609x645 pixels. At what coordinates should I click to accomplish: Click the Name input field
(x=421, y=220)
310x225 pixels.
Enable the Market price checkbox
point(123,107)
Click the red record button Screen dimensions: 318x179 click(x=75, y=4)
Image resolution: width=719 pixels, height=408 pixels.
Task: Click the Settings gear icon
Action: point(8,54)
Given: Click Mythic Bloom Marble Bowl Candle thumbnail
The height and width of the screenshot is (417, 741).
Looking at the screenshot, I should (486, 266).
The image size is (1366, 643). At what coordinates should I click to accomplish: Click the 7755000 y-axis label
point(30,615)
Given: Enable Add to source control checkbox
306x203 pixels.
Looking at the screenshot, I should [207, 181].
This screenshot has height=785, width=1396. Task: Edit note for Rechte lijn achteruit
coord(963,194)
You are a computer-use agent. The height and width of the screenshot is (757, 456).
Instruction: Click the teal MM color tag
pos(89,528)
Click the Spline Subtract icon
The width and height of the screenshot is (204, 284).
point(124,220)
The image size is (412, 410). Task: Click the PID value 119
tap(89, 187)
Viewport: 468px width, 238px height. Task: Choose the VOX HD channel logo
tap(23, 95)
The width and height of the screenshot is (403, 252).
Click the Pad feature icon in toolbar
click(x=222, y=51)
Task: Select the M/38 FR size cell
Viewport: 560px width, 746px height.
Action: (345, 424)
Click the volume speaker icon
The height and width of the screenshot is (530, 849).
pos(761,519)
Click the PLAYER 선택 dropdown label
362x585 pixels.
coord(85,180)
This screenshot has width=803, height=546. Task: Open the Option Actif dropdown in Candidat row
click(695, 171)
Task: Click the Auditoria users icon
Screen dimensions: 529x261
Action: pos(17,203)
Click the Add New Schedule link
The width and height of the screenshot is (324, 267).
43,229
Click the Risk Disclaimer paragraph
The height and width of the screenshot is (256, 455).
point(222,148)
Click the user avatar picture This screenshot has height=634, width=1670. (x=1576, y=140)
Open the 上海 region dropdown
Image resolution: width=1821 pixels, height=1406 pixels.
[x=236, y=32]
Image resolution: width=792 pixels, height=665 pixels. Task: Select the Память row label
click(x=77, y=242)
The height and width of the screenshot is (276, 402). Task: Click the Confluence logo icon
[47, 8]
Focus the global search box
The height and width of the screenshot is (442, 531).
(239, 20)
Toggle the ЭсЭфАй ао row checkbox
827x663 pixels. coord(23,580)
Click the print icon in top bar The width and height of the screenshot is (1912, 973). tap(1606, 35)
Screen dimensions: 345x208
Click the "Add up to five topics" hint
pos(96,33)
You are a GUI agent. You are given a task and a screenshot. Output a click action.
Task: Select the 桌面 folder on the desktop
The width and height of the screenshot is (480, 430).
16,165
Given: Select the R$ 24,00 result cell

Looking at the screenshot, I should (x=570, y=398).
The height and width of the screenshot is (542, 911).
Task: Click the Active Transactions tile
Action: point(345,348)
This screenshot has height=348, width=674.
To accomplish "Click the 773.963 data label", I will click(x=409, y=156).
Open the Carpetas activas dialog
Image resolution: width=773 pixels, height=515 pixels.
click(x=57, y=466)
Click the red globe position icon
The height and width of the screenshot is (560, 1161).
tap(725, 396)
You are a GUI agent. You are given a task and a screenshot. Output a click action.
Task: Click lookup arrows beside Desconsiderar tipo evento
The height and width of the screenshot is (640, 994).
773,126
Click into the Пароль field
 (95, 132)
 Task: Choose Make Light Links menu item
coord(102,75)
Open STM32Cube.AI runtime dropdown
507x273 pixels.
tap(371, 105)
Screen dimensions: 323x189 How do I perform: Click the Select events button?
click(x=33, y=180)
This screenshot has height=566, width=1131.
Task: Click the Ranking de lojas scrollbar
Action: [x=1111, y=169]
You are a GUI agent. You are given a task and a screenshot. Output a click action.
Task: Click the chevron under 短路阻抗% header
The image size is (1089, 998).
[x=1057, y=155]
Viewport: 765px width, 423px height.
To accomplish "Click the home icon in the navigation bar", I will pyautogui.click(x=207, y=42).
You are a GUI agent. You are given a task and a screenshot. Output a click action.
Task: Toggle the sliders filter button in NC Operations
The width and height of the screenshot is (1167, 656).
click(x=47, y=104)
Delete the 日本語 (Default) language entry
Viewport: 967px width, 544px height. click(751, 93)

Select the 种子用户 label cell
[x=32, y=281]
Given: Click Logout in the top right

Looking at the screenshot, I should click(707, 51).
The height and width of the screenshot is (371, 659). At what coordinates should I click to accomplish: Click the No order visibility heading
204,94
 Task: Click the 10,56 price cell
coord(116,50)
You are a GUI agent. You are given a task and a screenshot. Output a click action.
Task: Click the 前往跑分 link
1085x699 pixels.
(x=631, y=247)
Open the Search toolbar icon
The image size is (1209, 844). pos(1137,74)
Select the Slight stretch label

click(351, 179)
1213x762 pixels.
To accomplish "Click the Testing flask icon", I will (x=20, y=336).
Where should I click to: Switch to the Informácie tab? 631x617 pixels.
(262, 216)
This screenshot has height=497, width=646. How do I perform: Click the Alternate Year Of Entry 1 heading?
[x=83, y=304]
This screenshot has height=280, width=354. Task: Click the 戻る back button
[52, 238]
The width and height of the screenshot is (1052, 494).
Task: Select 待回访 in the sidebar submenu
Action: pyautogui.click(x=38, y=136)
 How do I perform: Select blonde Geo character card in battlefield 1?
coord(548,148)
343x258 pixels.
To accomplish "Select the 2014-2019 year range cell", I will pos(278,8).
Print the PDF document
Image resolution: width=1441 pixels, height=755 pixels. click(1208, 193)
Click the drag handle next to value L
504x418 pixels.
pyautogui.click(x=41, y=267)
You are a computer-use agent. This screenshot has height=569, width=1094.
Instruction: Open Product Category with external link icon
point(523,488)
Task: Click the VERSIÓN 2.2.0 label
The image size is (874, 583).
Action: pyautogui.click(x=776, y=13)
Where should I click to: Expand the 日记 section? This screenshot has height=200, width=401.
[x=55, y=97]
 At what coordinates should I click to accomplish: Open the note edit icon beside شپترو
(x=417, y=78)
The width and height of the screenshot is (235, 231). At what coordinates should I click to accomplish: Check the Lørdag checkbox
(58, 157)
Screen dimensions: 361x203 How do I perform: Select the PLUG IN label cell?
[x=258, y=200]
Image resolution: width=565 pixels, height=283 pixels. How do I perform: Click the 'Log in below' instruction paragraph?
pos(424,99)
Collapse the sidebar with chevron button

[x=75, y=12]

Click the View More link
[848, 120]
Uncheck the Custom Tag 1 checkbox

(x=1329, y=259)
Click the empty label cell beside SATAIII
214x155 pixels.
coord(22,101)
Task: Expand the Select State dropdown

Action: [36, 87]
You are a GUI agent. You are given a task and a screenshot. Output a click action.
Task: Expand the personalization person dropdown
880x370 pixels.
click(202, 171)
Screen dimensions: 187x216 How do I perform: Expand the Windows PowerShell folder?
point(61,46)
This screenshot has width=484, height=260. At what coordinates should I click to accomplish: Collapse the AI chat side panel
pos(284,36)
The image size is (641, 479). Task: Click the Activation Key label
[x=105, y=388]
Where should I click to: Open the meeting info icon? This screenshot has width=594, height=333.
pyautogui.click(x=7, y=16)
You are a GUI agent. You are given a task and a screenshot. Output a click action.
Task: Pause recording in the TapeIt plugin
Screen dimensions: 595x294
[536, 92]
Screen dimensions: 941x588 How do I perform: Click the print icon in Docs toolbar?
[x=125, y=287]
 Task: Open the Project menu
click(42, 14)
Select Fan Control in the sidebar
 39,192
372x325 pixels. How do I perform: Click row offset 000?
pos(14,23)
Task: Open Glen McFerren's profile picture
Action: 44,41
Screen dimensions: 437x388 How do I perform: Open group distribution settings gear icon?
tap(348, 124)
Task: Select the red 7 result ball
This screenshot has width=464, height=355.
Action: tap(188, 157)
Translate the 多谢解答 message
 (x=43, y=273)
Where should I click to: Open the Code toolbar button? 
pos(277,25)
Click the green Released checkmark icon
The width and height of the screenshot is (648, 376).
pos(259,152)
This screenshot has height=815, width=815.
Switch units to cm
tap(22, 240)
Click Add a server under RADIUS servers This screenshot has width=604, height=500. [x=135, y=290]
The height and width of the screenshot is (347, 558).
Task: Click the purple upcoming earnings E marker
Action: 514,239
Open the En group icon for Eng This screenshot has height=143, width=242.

● ● ● ● ●

-- Task goal --
Rewrite the records from the start through the line containing "Action: point(8,54)", renaming "Name input field" to "Email input field" and leaving everything else unchanged.

-- Solution to this problem --
609x645 pixels. At what coordinates should I click to accomplish: Click the Email input field
(x=421, y=220)
310x225 pixels.
Enable the Market price checkbox
point(123,107)
Click the red record button Screen dimensions: 318x179 click(x=75, y=4)
Image resolution: width=719 pixels, height=408 pixels.
Task: Click the Settings gear icon
Action: point(8,54)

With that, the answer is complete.